この後どうするか、耳から聞いた情報と、書物で見た情報の二つから想像していたけど、実際に触れたものや与えられた感覚には、想像を遥かに超える未知のものでしかなかった。
熱に翻弄され流される、それこそが幸せだと思えるほど、カリオスがくれる情熱は確かなものだった。
「だいぶ解れたな」
「ん、ん、もう、入る?」
「いや、今夜はここまでにしよう
流石にいきなりは拡がらないし、明日はこの街を出るのだし、昼間動けなくなるぞ」
自分から初夜だとか抱くとか言っておいて、カリオスは僕だけをたくさんイかせて、ここまでだと宣言した。
「かりゅ、僕の体、だめだった?」
「これほど甘美な事は無かった。
うーん、だがな、邪魔者が来よった」
カリオスは誰かの気配を感じ取っていたらしい。
「其方の元旦那は、色々と執着が強すぎるようだの」
と言う事は、ウィノニダ王がこの国へ来たと言う事か?
「どうして?」
「さぁな。
大方、例の愛する人とやらの魔力では防ぎきれない何かがあって、この国に逃げて来たんだろう」
確かに、今まで僕がいた場所はウィンダリアの中でも辺境も辺境のド田舎で、山一つで隣国と言う場所だった。

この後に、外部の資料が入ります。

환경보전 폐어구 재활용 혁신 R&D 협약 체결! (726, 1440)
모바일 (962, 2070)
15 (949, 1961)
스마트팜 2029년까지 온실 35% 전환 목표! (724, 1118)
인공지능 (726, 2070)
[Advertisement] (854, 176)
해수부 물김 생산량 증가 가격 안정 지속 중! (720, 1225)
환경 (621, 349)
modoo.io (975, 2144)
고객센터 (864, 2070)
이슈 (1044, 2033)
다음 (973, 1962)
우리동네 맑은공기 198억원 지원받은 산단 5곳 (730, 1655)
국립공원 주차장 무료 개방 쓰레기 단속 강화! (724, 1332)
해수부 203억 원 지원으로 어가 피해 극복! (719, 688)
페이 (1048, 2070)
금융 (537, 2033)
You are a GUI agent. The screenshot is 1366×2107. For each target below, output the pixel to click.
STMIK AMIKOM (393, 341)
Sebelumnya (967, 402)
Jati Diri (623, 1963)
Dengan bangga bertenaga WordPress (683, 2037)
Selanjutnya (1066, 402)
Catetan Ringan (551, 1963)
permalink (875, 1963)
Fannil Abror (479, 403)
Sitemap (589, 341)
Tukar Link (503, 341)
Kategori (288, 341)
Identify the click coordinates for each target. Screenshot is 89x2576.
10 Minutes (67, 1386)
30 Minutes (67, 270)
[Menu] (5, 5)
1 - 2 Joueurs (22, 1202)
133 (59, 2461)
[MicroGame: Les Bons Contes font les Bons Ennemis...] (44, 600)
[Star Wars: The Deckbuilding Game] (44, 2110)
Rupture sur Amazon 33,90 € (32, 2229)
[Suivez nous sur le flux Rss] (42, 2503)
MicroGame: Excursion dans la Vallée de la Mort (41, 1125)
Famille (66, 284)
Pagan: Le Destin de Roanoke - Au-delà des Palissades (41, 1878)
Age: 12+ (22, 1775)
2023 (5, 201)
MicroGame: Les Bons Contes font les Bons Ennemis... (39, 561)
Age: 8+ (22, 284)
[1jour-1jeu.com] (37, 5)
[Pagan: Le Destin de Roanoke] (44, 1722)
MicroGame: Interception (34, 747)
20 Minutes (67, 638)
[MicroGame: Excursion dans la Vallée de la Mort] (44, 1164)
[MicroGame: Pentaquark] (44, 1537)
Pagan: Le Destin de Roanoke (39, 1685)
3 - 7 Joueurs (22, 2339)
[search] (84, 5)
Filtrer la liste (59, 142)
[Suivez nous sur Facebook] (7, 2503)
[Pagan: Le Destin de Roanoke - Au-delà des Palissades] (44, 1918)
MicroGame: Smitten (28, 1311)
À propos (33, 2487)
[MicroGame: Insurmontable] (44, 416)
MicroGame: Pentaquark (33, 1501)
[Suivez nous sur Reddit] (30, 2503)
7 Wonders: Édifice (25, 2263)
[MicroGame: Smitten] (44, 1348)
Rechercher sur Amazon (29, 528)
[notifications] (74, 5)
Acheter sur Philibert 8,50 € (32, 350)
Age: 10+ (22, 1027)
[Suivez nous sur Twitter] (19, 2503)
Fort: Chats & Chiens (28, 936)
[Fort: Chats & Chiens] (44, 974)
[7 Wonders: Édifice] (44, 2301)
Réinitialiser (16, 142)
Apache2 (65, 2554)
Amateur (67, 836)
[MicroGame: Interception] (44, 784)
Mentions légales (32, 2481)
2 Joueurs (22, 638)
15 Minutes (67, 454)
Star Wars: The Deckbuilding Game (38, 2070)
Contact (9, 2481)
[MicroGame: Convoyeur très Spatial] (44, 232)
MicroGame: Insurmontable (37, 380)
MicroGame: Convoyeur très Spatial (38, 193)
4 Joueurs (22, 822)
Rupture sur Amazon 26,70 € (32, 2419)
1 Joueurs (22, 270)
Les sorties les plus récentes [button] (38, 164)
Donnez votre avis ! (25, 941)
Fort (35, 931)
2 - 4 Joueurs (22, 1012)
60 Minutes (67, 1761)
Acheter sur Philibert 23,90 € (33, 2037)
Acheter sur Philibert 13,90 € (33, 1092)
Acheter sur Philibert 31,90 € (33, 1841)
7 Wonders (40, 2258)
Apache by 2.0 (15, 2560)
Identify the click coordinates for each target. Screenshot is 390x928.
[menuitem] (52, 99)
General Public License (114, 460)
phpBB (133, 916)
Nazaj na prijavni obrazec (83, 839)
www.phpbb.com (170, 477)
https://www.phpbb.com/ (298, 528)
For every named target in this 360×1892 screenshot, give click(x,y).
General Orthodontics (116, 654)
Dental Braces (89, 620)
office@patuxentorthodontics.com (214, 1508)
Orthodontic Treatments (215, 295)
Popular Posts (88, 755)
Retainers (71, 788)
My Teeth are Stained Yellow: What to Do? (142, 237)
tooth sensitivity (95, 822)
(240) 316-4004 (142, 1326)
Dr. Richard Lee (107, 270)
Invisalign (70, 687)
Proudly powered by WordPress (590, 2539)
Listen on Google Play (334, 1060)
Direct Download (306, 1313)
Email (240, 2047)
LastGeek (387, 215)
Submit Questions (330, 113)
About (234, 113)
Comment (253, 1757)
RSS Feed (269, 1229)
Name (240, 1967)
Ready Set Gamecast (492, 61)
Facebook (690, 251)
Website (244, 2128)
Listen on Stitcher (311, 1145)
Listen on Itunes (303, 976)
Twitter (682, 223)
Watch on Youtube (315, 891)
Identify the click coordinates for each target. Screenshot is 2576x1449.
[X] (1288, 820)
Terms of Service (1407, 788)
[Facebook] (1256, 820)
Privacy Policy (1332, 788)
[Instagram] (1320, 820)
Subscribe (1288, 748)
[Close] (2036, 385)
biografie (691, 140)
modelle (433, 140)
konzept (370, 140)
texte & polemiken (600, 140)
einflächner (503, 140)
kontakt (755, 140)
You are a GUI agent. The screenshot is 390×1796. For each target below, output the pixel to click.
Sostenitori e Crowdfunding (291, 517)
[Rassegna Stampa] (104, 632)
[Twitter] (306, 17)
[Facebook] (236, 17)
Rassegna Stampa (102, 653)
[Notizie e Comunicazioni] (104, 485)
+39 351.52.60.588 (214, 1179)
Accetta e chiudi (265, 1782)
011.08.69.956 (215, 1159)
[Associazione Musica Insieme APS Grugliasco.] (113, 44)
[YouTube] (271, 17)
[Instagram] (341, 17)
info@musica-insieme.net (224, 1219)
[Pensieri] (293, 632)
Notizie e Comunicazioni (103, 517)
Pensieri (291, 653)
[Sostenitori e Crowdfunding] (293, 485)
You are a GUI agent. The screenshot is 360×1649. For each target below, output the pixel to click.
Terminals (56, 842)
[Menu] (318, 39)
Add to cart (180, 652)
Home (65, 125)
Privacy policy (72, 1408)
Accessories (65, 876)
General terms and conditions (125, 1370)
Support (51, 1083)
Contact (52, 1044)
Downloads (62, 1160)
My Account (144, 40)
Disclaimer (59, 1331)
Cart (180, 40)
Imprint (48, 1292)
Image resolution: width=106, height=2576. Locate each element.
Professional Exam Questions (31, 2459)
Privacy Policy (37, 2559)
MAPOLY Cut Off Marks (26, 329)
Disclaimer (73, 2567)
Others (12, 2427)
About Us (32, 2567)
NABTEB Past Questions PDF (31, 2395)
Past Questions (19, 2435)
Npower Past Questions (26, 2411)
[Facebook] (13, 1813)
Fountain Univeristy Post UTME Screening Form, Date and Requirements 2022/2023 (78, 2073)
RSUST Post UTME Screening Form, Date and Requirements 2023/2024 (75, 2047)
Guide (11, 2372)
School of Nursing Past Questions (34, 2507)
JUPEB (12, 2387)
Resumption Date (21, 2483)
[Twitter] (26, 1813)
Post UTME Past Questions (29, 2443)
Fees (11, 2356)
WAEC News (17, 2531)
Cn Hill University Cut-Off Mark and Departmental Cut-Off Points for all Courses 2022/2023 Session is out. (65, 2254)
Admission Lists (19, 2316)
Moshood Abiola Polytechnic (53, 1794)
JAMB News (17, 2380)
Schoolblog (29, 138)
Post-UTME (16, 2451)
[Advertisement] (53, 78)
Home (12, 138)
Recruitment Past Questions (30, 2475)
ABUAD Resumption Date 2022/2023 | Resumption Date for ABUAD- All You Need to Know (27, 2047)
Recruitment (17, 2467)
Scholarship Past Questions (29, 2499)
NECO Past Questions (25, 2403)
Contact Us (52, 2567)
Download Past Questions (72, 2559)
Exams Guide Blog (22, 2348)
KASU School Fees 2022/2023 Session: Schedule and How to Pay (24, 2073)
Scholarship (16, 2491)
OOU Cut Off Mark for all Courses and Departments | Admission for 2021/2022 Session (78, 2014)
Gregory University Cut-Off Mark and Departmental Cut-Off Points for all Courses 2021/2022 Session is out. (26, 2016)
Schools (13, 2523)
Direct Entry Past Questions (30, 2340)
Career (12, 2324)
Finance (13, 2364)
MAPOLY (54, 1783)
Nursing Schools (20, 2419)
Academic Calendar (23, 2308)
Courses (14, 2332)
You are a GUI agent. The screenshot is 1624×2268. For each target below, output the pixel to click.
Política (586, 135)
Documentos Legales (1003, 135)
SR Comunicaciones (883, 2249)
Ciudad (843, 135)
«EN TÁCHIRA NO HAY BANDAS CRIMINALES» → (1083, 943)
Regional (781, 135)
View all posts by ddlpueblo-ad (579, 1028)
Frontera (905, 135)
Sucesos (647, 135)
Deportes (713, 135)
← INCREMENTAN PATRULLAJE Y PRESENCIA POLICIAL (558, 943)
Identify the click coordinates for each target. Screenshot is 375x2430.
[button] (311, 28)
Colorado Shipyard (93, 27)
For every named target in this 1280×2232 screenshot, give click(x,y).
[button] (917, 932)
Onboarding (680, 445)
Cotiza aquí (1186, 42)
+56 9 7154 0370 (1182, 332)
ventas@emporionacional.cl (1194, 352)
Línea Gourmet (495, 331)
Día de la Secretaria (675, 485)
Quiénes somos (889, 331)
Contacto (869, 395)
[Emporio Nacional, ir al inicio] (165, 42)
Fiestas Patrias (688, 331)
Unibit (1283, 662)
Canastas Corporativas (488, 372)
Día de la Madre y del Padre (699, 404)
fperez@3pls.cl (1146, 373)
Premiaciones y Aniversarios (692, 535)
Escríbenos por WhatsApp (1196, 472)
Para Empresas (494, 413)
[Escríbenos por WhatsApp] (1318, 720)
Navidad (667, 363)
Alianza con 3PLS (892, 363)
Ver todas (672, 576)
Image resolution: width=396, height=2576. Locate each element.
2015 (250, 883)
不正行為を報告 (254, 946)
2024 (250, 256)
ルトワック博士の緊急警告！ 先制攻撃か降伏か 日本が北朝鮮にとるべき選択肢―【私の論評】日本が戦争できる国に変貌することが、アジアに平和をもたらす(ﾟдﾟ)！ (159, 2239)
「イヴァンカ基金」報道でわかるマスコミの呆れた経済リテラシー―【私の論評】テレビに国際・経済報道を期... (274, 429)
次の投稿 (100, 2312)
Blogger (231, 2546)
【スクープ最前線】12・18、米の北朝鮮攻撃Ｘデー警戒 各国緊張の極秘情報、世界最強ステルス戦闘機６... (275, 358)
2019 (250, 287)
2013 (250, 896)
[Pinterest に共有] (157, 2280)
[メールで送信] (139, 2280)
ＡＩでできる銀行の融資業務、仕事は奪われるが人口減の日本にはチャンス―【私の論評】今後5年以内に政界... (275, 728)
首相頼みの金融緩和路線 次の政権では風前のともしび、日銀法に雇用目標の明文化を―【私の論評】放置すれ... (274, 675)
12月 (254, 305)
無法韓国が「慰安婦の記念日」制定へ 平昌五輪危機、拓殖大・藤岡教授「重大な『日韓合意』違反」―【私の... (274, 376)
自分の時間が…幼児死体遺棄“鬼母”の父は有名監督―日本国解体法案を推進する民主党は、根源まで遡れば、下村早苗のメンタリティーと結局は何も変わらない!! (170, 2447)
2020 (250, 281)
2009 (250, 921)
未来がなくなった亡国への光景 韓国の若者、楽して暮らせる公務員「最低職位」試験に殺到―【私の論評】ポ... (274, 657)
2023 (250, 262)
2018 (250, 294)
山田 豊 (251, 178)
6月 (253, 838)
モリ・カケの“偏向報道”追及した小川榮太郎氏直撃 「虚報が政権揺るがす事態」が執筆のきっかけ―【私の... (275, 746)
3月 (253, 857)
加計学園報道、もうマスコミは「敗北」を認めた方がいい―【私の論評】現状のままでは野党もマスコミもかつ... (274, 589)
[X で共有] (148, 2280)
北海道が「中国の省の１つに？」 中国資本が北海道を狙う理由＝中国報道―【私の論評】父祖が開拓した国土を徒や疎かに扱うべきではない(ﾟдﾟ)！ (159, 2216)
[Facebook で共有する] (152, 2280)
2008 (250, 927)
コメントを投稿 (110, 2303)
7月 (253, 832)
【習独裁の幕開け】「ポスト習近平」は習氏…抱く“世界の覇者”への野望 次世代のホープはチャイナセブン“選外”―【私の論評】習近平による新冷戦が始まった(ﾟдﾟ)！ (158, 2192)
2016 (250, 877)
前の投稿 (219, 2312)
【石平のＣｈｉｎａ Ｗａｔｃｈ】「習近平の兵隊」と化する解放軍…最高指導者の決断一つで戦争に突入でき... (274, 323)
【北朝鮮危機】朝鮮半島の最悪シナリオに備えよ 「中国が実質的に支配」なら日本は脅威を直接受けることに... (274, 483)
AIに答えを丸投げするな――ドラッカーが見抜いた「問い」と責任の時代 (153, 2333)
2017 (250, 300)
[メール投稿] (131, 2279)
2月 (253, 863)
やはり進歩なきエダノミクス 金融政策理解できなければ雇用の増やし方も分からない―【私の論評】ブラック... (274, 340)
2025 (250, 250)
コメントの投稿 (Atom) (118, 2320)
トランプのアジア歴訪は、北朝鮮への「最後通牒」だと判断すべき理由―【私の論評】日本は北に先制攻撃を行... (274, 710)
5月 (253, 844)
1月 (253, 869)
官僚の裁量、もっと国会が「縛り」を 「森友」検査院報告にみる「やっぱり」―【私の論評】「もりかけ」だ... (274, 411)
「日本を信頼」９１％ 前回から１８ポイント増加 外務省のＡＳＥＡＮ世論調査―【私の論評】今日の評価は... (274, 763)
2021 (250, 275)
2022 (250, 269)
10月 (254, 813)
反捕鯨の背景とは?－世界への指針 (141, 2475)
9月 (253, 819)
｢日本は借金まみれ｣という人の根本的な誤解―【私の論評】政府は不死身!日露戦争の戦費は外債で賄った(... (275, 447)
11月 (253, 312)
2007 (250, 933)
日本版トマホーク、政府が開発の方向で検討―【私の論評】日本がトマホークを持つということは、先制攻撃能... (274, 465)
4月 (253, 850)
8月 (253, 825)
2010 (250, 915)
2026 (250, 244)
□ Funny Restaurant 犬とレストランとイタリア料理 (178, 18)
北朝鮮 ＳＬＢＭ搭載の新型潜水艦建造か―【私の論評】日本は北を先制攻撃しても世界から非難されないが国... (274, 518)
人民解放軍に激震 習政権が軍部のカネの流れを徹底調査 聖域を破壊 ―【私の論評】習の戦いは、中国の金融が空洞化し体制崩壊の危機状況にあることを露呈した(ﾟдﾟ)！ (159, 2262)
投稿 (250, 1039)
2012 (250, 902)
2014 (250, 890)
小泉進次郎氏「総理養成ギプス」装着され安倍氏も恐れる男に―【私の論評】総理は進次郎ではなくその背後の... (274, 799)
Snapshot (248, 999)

「カリュも知ってるんだ、彼が伝染病を防いだとか、敵からの侵略を止めたとかって話し」
「知っている。
あまりにも辻褄の合わない事なのに、人はバカみたいな事をでっちあげるものだとな。
それに視察と称して、シャリオの行方を捜してるのも知ってるぞ」
「え? どうして? 僕がいなければ二人で幸せになれるでしょ?
それに死んだことになってるし、あれから二年も経ってるんだよ?」
僕をカリオスの胸に抱きなおして、まるで寝物語の様に教えてくれた。
「確かに歪な事がまかり通ておる。
その中でも辺境の伝染病は奇異だった。
シャリオしか使えない魔法を、誰も再現できないのに、アロイとやらがいつの間にか救世主として立っていた。
どうしてだと思う?」
カリオスはニヤッと笑って僕に聞いてきた。
「雌性王として立つには平民では難しいから?」
「そうだ、単純それだけだっただろうがな」
欲が出たんだ、と付け加えられた。
「あの時、見ていた者も多数いた。
味方にせよ、敵にせよ、だ。
ならば、容姿が明らかに違う者が、あの場を治め皆を救ったと言っても綻びが出る」
「それは当たり前だけど、でも、王都ではそれが事実として伝わっています」
ふふん、と鼻で笑いながら、ウィンダリアだけがな、と言った。
「あ、そうか。
敵の兵、つまりこの国では違う、僕の話しが伝わっている、と言う事ですか?」
「そうだ、だからあの辺境の村を視察と言う理由で来て、皆殺しくらいにはしたんじゃないか?」
「まさか!! 話が漏れないように?!」
村人全員に記憶を操作する魔法をかけるには、魔導士レベルが十人はいないと無理だろう。
それなら、全員の口を閉じさせた方が早いんだ。
「多分、な。
それか、統治下において厳しく監視を付けているか、だ」
ウィノニダ王が善王とは言い切れないし、アロイと言う人物もどうか分からない。
「もしそうだとしたら、僕は許せない」
「シャリオならそう言うだろうと思ったから、初夜を途中で止めた。
このまま抱いて、明日、この事を知った其方は私を少なからず嫌うだろう?」
「そんな事は……」
言い切れない。
あの村の人達が大好きだったし、今から戻ってでも助けてあげたかった。
「死んでる僕を追うのは何故?」
「シャリオの魔力が本当に潰えたかどうかの確認と、生きていればその愛人の代わりに使うつもりだろう?」
カリオスは全く面白くないと、少し苛立っていた。
「彼らを助けたい」
「明日、戻るつもりだから、初夜を延期したのだ」
カリオスは僕が言い出すことを想定していた。
「あいつらが先程この国へはいって来た。
あの時の兵士と医術師も来てる」
カリオスには、ここから見えないもの見ることが出来るんだろうか、と相手が神様だったことも忘れていた。